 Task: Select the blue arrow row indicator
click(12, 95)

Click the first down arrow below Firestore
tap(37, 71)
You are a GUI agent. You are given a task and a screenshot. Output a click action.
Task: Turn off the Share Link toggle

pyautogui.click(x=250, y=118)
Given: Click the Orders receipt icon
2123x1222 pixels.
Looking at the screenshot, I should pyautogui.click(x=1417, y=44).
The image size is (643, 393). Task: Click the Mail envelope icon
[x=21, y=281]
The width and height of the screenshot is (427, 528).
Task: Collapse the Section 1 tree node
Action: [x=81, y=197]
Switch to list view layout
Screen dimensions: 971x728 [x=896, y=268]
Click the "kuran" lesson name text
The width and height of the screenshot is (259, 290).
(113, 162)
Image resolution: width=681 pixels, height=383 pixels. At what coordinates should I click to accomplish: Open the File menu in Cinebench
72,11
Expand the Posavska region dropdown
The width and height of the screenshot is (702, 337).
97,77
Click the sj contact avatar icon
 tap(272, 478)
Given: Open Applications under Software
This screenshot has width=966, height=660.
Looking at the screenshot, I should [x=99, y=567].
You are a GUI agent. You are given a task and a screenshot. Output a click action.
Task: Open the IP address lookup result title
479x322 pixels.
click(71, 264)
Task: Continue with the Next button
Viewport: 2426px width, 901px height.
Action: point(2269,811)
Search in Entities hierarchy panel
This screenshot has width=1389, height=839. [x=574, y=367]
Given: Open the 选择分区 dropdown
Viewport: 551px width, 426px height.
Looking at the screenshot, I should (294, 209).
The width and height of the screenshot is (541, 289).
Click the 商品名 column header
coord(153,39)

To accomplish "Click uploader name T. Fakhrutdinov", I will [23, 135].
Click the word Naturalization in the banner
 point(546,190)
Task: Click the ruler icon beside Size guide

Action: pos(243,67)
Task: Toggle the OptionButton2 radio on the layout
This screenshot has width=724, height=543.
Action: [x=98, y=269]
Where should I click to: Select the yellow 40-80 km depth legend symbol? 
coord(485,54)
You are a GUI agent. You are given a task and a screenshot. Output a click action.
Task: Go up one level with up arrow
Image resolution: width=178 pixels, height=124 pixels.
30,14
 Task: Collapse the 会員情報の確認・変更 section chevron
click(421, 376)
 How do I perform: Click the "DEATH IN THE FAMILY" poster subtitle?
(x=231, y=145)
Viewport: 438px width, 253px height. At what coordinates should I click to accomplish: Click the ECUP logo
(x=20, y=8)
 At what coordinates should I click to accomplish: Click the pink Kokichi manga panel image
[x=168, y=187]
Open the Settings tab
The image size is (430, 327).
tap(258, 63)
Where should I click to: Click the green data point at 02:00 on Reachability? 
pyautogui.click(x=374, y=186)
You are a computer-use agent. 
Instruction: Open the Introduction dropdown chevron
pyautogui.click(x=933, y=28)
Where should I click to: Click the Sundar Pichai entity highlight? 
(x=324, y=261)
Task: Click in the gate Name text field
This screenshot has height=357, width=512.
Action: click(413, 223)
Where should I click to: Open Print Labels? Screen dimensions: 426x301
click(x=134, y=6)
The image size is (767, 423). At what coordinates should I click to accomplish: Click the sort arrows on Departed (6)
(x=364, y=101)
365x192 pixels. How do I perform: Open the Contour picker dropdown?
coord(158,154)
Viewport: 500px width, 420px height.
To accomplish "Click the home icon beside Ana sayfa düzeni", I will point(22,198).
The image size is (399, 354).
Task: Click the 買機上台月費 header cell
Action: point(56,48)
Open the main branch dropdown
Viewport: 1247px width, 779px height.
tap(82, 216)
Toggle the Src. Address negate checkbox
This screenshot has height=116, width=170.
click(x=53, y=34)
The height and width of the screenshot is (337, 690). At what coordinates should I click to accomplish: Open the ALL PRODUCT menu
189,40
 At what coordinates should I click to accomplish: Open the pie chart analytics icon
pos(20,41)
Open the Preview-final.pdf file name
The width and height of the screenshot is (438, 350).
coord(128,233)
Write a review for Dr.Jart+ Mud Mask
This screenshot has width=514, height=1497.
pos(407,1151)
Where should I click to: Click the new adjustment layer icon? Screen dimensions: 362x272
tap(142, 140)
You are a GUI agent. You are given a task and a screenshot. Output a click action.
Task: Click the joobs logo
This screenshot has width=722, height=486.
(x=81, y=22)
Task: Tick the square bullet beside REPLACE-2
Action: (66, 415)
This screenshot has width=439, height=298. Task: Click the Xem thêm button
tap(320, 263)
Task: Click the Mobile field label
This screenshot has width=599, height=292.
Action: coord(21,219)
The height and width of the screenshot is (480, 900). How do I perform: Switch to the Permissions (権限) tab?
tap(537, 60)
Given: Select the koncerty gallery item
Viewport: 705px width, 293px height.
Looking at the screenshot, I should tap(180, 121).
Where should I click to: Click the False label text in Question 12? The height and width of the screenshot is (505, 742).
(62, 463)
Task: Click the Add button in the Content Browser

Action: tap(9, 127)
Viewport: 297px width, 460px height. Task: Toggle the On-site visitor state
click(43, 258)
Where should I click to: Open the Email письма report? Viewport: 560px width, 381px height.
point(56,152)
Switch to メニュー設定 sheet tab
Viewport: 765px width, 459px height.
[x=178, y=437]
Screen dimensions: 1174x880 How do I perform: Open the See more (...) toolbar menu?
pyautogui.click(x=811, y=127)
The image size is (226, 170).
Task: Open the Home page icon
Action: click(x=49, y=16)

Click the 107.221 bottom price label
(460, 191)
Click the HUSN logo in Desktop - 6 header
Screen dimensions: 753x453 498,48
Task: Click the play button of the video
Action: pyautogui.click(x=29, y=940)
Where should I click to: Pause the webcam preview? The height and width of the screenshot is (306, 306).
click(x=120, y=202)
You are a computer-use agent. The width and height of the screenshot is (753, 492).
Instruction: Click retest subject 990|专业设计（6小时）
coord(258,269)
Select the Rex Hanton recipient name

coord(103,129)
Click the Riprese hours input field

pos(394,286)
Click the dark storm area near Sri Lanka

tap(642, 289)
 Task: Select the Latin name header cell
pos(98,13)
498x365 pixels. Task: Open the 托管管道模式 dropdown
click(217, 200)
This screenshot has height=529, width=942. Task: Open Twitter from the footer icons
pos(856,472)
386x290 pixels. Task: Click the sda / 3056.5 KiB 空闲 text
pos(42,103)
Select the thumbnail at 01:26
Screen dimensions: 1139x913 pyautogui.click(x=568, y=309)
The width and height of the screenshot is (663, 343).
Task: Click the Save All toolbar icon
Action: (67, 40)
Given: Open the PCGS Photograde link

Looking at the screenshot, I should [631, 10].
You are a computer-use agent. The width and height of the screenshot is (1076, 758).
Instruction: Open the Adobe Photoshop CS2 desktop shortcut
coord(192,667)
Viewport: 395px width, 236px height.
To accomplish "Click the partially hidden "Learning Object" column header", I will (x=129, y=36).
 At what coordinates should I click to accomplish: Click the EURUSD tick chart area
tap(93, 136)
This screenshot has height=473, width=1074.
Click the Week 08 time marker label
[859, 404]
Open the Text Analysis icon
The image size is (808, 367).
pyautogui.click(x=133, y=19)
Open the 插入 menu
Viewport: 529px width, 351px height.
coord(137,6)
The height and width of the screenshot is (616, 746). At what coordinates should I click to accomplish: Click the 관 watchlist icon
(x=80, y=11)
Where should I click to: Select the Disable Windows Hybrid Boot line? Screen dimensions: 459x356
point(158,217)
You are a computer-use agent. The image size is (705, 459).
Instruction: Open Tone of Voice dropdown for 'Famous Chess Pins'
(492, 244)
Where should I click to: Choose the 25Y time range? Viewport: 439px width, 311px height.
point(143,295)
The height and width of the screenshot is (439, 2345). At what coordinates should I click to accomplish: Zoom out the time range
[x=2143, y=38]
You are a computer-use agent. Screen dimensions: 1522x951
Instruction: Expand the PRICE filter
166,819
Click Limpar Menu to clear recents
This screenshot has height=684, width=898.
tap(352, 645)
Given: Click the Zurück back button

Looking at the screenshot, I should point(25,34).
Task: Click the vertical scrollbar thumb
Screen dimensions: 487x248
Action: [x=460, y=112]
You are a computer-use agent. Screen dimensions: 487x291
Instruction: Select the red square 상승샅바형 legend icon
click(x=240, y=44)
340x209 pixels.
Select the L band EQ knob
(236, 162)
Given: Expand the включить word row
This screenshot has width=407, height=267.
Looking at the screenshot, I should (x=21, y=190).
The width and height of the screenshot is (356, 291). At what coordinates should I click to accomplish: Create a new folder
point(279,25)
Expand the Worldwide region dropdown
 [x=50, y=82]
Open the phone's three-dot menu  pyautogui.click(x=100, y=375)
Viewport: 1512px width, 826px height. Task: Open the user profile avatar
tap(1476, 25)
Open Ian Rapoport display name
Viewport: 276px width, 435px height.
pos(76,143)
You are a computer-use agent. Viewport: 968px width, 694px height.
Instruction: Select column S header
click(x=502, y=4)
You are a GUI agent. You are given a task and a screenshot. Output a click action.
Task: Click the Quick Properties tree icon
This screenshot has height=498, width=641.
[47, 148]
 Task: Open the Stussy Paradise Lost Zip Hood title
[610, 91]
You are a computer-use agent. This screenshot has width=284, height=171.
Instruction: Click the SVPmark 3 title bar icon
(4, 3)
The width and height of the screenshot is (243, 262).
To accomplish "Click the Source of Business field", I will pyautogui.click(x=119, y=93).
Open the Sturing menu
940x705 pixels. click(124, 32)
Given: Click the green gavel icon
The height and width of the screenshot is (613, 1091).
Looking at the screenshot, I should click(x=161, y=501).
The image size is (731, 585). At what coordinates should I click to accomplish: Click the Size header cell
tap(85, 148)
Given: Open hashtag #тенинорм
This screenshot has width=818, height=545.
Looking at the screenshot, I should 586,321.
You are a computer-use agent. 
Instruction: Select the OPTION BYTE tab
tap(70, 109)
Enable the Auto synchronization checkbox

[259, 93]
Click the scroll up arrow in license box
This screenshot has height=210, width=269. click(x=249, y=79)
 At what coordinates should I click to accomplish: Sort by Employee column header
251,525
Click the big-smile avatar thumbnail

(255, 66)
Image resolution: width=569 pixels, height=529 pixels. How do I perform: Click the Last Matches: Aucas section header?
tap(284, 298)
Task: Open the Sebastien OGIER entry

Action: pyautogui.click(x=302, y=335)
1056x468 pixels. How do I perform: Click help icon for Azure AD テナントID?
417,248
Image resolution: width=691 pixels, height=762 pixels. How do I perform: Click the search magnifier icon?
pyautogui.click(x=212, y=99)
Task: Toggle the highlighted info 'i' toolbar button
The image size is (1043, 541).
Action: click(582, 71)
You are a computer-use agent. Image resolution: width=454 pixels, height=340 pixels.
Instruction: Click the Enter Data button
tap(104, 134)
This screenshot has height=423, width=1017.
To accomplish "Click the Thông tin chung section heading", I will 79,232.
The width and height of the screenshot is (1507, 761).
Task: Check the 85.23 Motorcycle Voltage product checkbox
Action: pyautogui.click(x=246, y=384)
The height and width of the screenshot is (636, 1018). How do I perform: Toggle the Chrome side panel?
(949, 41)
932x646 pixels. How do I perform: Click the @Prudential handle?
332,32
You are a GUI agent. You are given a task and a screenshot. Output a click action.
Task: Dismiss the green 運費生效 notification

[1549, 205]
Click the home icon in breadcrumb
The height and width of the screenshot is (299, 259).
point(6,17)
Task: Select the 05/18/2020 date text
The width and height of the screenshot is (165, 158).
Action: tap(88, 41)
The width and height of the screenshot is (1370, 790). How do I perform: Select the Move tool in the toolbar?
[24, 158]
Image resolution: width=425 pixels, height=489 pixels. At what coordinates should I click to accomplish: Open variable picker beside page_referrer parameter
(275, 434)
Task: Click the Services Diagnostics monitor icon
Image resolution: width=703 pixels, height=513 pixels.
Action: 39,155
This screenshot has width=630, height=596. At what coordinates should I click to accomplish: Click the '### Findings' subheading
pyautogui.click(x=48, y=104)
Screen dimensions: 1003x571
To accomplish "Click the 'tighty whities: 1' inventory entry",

::::

## How to complete this task
Please output exactly the lines between the one holding "Task: Turn off the Share Link toggle" and the one holding "Given: Open Applications under Software" in the records above, inclusive, and nothing more.

## Task output
Task: Turn off the Share Link toggle

pyautogui.click(x=250, y=118)
Given: Click the Orders receipt icon
2123x1222 pixels.
Looking at the screenshot, I should pyautogui.click(x=1417, y=44).
The image size is (643, 393). Task: Click the Mail envelope icon
[x=21, y=281]
The width and height of the screenshot is (427, 528).
Task: Collapse the Section 1 tree node
Action: [x=81, y=197]
Switch to list view layout
Screen dimensions: 971x728 [x=896, y=268]
Click the "kuran" lesson name text
The width and height of the screenshot is (259, 290).
(113, 162)
Image resolution: width=681 pixels, height=383 pixels. At what coordinates should I click to accomplish: Open the File menu in Cinebench
72,11
Expand the Posavska region dropdown
The width and height of the screenshot is (702, 337).
97,77
Click the sj contact avatar icon
 tap(272, 478)
Given: Open Applications under Software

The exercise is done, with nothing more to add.